Items listed in a dataset:
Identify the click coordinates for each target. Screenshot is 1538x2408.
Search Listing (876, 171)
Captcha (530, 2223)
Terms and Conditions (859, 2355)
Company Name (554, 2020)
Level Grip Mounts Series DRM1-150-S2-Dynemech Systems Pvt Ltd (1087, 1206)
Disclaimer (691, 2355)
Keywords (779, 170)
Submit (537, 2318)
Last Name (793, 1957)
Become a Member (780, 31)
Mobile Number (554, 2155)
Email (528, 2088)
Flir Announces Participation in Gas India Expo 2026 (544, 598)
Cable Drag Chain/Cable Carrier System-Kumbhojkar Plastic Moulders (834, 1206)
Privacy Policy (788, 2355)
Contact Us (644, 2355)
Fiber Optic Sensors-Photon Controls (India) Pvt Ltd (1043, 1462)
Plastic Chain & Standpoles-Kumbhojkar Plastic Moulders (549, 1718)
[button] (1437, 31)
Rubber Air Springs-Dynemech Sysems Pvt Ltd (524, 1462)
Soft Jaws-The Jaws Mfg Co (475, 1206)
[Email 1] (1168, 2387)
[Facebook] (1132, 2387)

* _TASK OBJECTIVE_: Keep only the lines from the one containing "[button] (1437, 31)" through the final line of the records, and transcribe them exactly.

* _SOLVED EXERCISE_:
[button] (1437, 31)
Rubber Air Springs-Dynemech Sysems Pvt Ltd (524, 1462)
Soft Jaws-The Jaws Mfg Co (475, 1206)
[Email 1] (1168, 2387)
[Facebook] (1132, 2387)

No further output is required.